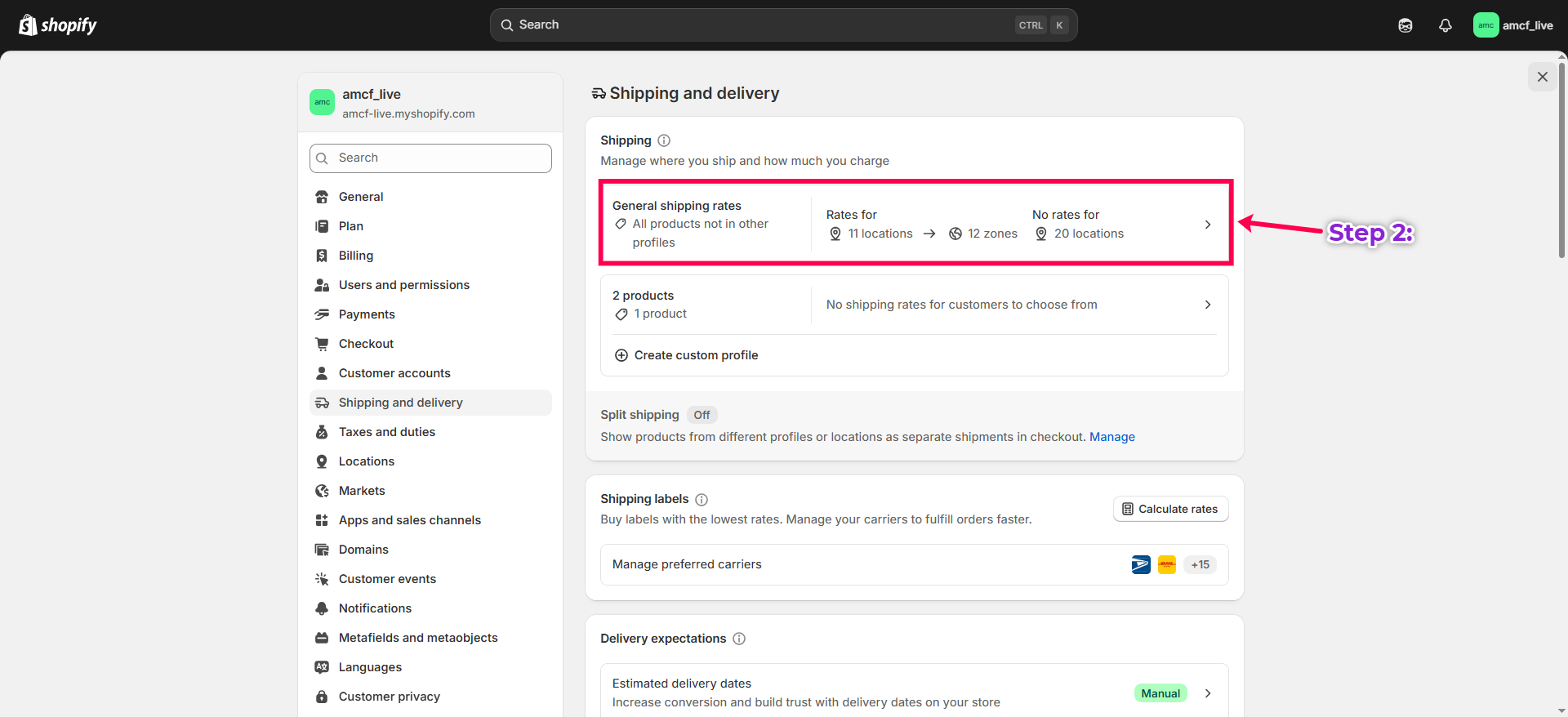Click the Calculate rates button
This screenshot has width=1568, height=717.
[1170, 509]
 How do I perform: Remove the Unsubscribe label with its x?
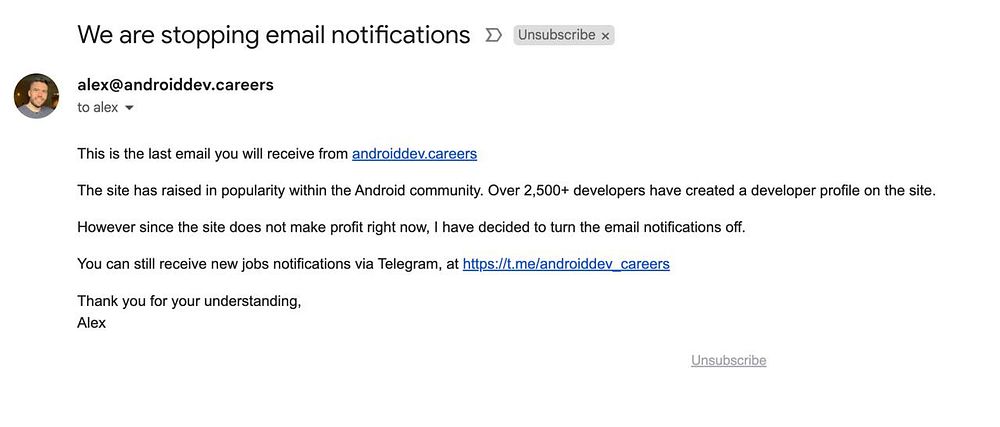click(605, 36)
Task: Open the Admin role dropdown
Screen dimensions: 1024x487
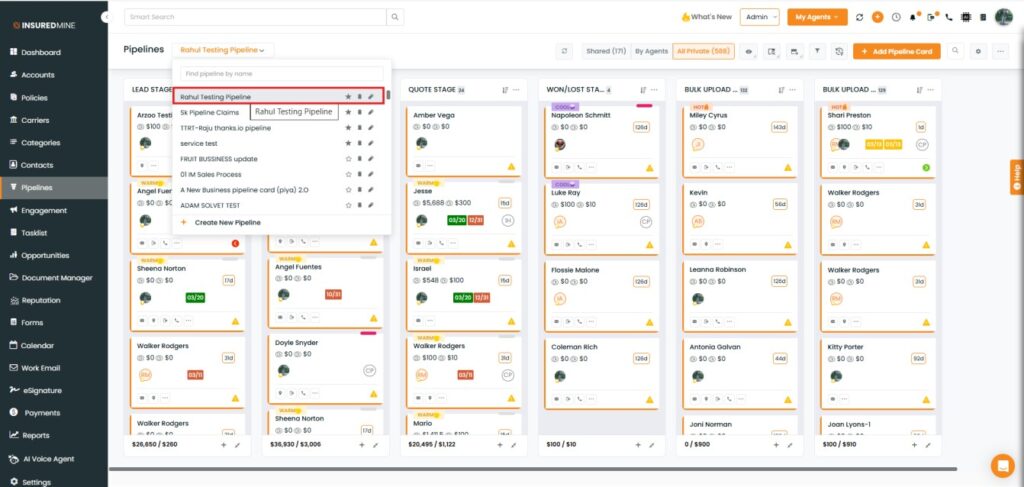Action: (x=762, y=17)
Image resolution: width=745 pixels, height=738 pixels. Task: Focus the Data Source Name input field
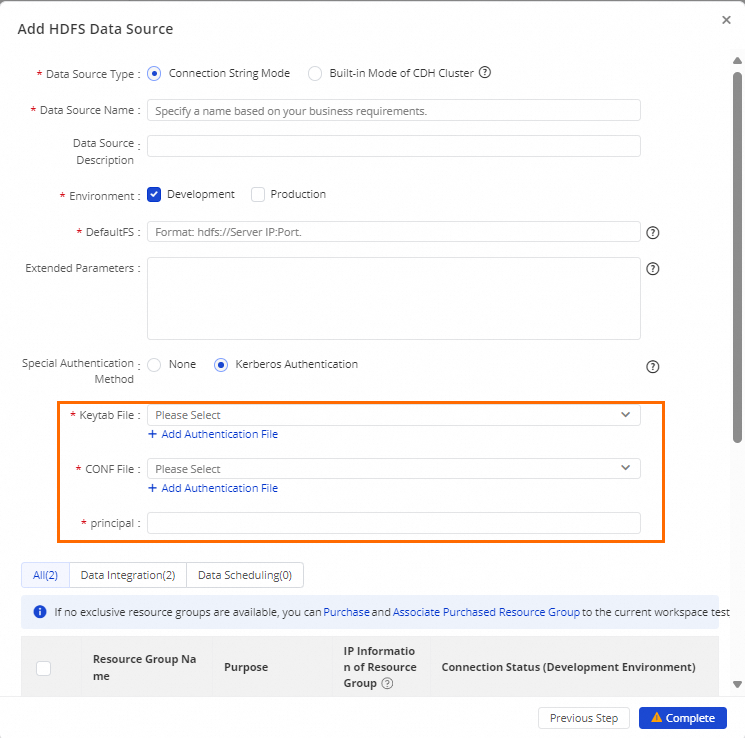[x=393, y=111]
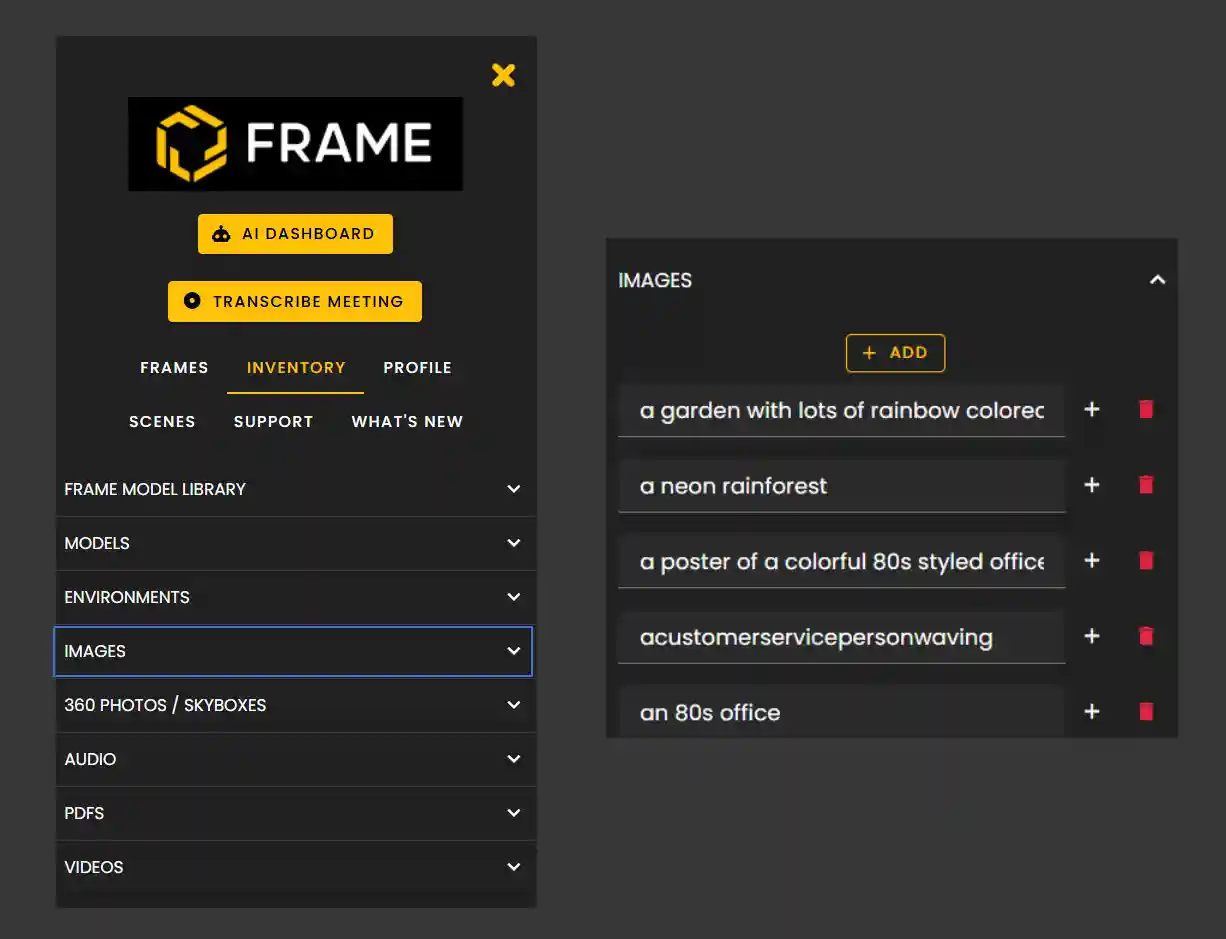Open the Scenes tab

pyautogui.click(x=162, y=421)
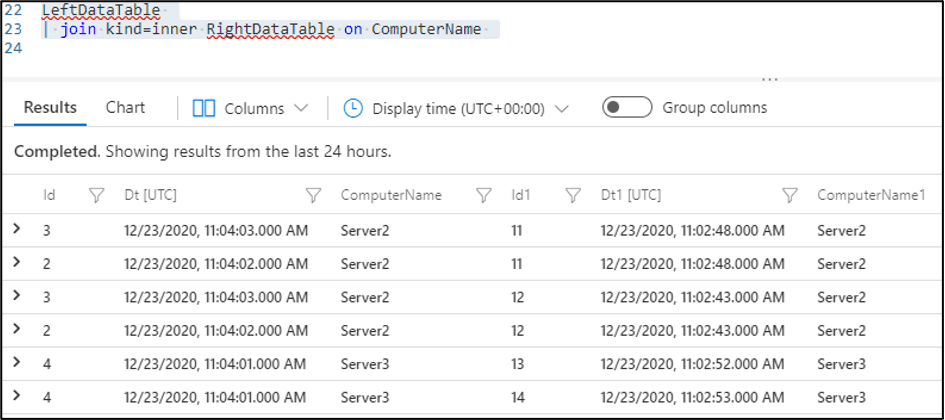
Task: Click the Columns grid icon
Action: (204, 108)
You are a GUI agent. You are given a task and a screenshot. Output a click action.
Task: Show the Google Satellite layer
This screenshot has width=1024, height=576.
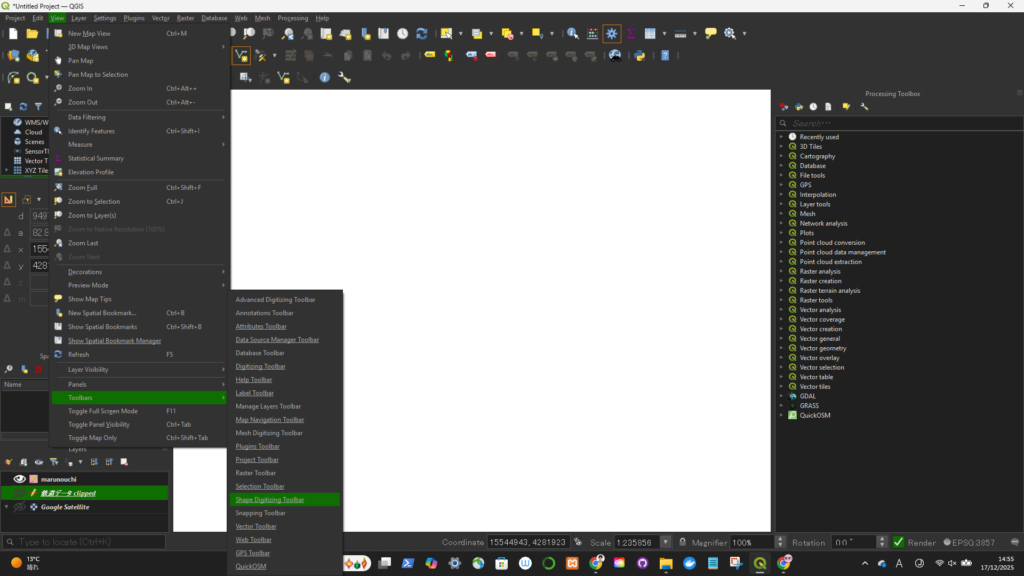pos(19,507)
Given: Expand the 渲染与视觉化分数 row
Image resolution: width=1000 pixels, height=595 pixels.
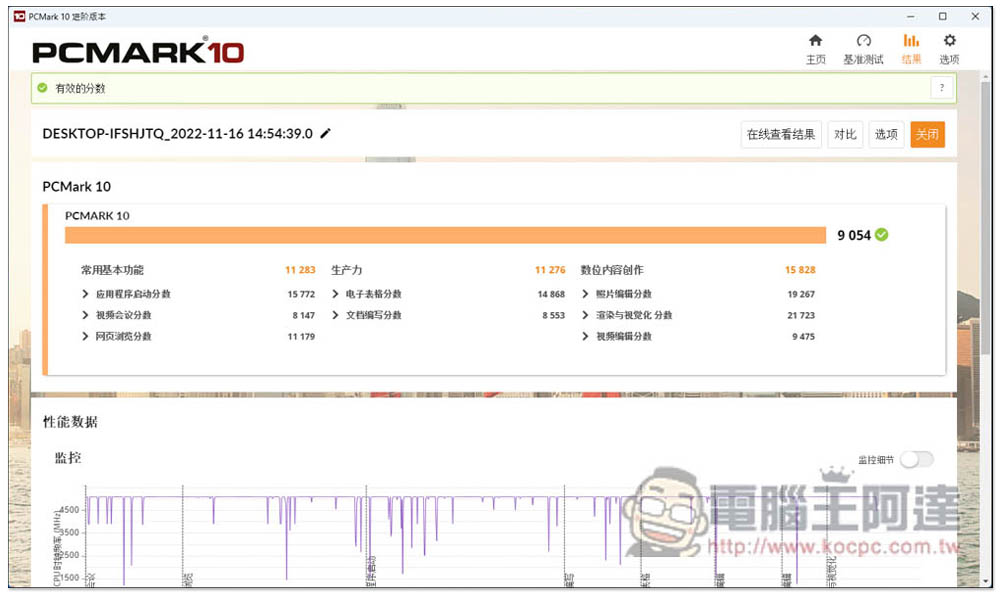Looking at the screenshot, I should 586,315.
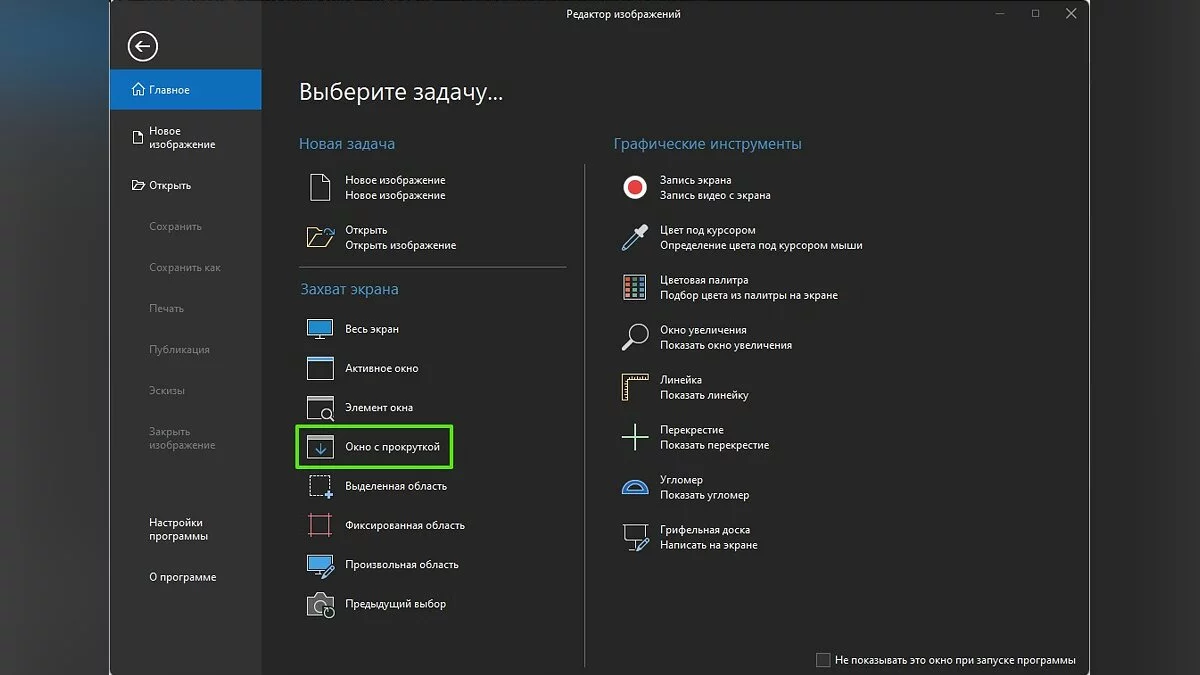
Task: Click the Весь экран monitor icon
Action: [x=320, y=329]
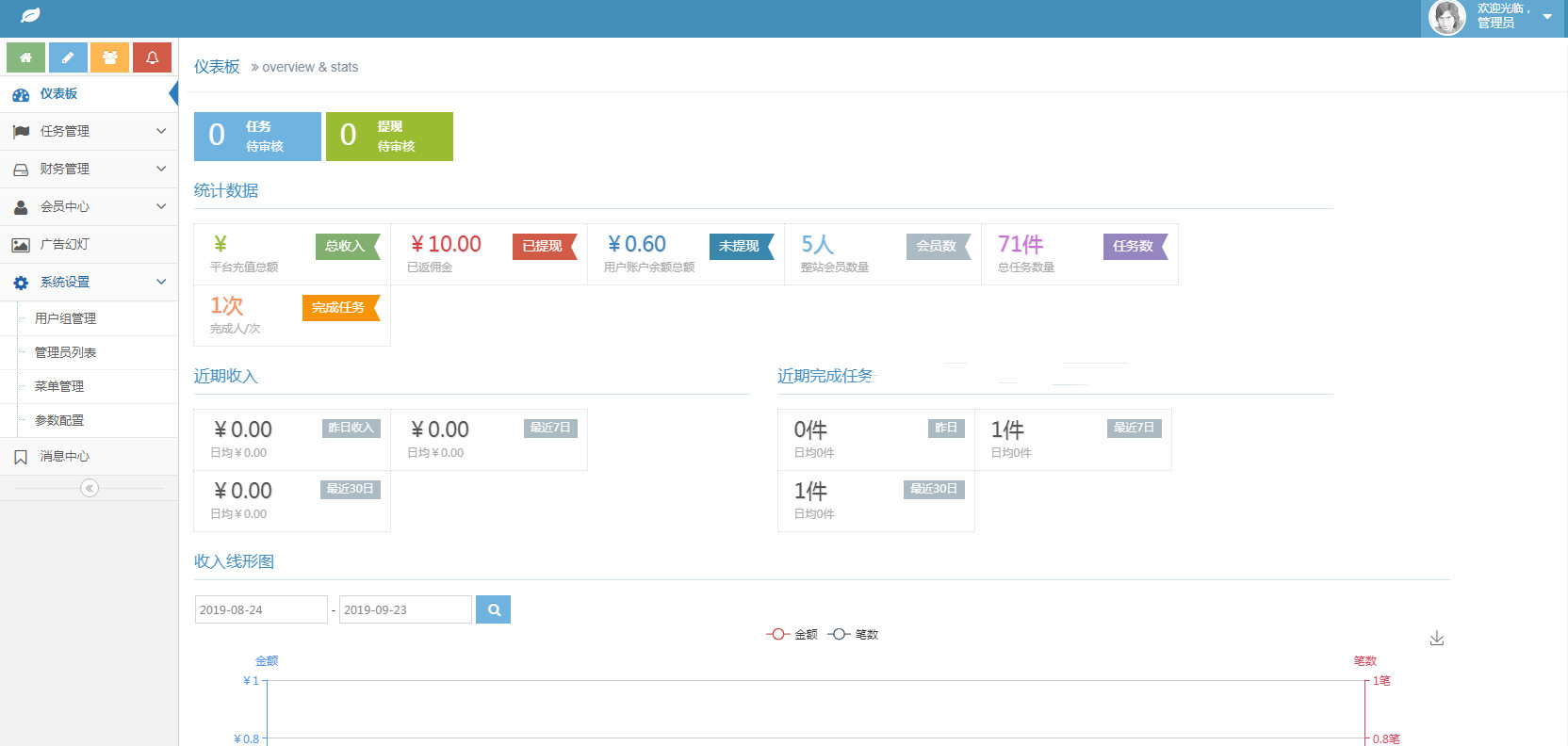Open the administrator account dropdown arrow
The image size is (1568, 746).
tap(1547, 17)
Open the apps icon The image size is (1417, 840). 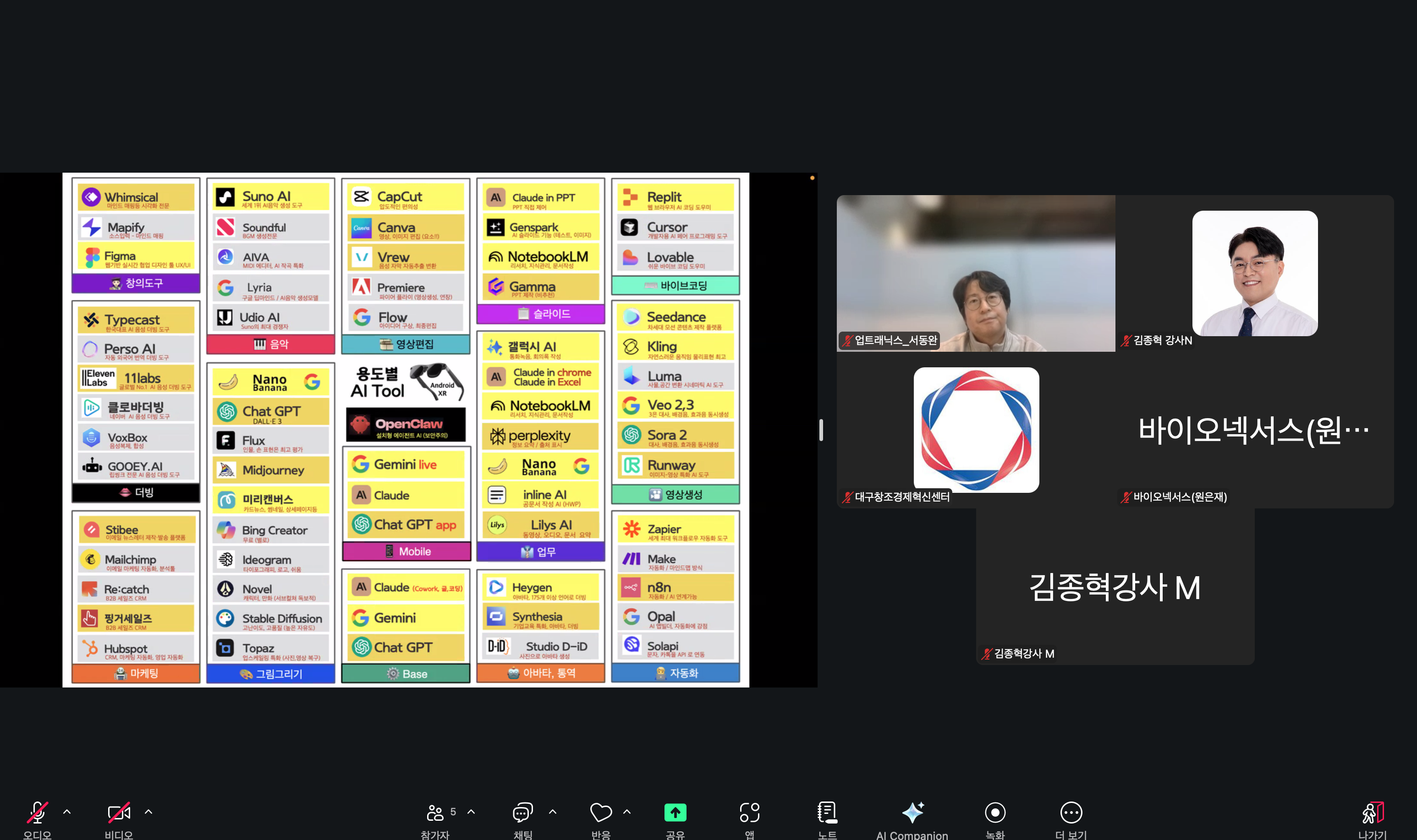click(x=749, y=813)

* Exercise description: Retype the items from the line with "Image resolution: width=745" up to and including the line with "pos(19,507)", with the pictures left out.

* Complete answer:
Image resolution: width=745 pixels, height=738 pixels. Task: Focus the Data Source Name input field
[x=393, y=111]
Open the Scenes tab

pyautogui.click(x=162, y=421)
Task: Click the Columns grid icon
Action: (204, 108)
You are a GUI agent. You are given a task and a screenshot. Output a click action.
Task: Show the Google Satellite layer
This screenshot has width=1024, height=576.
pos(19,507)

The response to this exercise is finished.